Creekside/Qwen-3B-gsm8k-GRPO

Warm
Public
3.1B
BF16
32768
Mar 9, 2025
License: apache-2.0
Hugging Face
Overview

Model Overview

Creekside/Qwen-3B-gsm8k-GRPO is a 3.1 billion parameter language model developed by Creekside. It is fine-tuned from the unsloth/qwen2.5-3b-instruct-unsloth-bnb-4bit base model, leveraging the Qwen2 architecture.
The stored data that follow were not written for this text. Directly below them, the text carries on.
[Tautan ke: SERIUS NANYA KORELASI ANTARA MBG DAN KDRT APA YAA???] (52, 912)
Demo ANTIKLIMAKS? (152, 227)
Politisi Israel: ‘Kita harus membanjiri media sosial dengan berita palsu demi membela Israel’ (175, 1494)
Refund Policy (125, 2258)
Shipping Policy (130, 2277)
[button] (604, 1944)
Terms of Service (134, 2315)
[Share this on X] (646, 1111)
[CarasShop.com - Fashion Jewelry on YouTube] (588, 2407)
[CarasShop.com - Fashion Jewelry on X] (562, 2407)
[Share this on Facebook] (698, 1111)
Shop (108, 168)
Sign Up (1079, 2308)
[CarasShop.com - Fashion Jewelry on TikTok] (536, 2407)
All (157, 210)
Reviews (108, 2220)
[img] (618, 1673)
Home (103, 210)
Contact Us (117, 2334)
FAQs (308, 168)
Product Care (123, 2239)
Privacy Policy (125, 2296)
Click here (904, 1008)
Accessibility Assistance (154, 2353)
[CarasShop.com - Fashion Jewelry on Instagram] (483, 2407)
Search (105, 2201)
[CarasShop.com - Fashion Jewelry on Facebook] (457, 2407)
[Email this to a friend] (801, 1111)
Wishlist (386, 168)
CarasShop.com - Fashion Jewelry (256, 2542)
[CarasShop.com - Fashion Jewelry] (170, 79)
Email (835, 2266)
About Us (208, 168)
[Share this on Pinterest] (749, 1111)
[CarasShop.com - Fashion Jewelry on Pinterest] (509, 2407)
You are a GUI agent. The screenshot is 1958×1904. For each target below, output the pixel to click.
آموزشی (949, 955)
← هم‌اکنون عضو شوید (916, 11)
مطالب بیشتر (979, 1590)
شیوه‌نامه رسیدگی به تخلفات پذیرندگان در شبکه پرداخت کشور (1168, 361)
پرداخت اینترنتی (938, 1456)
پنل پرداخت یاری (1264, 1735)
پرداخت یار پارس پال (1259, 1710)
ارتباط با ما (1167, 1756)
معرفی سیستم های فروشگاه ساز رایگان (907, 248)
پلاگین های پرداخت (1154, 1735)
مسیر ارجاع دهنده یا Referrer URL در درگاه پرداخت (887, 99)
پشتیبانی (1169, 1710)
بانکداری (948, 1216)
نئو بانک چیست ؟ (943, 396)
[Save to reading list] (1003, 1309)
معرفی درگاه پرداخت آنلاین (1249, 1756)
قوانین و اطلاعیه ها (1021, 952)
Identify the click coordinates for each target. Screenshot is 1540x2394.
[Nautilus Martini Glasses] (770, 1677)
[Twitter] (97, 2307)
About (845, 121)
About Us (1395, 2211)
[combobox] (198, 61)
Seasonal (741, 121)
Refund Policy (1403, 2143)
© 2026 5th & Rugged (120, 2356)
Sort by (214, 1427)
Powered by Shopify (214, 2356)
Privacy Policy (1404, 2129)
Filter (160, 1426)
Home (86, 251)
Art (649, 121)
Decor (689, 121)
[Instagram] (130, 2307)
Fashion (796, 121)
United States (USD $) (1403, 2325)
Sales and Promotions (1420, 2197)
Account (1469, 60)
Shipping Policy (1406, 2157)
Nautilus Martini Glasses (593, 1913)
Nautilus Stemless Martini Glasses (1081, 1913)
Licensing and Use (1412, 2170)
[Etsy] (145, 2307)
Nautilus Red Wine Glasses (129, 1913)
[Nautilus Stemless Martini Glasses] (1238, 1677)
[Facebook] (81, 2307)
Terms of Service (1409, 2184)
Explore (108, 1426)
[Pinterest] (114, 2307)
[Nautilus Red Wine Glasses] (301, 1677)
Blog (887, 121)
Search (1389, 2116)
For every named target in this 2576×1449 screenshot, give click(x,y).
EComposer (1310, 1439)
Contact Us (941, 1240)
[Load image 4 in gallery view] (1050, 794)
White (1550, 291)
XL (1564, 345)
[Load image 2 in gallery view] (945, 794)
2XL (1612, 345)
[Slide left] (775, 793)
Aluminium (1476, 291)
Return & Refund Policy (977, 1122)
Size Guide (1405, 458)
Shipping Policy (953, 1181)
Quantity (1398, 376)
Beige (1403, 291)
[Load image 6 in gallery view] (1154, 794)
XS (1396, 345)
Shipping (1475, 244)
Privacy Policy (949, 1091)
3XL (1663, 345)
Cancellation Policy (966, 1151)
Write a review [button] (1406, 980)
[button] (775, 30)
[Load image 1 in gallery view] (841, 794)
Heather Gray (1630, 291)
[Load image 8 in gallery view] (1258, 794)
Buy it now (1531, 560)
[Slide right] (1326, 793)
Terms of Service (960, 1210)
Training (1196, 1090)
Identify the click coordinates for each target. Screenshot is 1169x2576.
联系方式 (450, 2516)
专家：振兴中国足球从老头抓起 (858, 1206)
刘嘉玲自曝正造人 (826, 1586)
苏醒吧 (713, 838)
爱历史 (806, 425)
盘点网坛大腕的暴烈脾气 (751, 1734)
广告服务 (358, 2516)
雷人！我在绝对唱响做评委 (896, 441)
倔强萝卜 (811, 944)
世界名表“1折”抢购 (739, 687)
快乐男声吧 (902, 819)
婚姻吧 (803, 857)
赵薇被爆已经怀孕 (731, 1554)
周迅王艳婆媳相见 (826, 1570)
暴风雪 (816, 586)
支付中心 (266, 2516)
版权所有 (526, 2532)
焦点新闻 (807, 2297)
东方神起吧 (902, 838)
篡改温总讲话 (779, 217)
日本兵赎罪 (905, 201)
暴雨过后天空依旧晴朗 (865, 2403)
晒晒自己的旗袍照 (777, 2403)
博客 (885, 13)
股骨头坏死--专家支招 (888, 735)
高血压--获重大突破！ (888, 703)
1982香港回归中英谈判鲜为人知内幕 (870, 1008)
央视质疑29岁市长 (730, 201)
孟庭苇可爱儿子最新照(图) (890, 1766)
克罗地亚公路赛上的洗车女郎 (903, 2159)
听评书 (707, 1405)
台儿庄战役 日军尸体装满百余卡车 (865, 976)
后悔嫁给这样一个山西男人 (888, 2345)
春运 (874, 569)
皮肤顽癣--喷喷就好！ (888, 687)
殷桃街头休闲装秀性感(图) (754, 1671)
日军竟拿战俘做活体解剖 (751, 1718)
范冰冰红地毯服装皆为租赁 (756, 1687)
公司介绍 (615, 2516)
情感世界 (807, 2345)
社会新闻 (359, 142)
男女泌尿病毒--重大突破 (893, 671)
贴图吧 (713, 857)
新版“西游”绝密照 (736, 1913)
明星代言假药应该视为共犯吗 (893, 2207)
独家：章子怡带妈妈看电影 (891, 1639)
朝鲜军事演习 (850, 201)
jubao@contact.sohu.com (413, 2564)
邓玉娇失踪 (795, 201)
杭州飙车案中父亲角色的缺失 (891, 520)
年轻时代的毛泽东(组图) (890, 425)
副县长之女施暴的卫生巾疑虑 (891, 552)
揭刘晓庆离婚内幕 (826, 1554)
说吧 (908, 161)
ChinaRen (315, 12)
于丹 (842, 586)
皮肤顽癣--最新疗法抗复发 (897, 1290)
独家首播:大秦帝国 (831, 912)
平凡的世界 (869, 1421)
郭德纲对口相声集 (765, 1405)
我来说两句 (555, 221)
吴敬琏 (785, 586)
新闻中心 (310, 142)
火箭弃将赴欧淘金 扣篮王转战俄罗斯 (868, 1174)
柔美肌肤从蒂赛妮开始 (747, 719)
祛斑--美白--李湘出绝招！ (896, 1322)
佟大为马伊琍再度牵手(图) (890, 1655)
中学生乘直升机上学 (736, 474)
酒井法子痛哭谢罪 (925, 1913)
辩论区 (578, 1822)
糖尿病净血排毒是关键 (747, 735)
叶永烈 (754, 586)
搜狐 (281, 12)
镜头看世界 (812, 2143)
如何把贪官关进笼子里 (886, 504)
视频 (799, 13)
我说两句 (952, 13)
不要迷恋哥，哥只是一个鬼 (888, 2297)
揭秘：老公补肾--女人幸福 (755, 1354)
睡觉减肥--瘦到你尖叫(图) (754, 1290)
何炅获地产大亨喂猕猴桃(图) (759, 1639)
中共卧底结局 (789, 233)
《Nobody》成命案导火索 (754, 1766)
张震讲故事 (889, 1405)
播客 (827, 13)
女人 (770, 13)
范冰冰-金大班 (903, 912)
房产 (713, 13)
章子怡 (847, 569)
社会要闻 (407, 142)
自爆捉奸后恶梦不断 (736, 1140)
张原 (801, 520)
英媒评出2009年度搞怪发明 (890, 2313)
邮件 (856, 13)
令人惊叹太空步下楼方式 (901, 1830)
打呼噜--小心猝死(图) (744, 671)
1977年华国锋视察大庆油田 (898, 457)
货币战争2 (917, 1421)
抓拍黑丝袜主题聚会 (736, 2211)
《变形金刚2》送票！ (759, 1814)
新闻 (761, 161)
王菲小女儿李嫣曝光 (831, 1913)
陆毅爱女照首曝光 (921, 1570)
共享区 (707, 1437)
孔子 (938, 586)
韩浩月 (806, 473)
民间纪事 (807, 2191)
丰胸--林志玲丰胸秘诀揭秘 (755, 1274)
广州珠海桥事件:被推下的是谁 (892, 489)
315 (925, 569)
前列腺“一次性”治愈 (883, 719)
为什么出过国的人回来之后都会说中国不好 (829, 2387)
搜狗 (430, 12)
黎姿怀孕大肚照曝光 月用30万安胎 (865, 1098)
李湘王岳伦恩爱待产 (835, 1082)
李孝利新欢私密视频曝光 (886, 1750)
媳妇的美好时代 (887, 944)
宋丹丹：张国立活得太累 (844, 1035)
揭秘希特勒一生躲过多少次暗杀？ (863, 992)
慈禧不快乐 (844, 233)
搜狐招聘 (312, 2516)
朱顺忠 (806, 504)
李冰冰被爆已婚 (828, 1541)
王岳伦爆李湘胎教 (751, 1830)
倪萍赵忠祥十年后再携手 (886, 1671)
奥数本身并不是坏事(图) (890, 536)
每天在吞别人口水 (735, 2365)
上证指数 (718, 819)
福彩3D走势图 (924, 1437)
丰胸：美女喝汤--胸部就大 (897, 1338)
A key characteristic of this model is its optimized training process, which was achieved 2x faster by utilizing Unsloth and Huggingface's TRL library.

Key Capabilities

  • Efficient Training: Benefits from Unsloth's optimizations for faster training, making it a potentially cost-effective option for fine-tuning.
  • Qwen2 Architecture: Inherits the robust capabilities of the Qwen2 model family.
  • Extended Context: Features a context length of 32768 tokens, suitable for processing longer inputs and maintaining conversational coherence over extended interactions.

Good For

  • Developers seeking a Qwen2-based model with a focus on training efficiency.
  • Applications requiring a substantial context window for complex tasks.
  • Use cases where rapid iteration and fine-tuning are important considerations.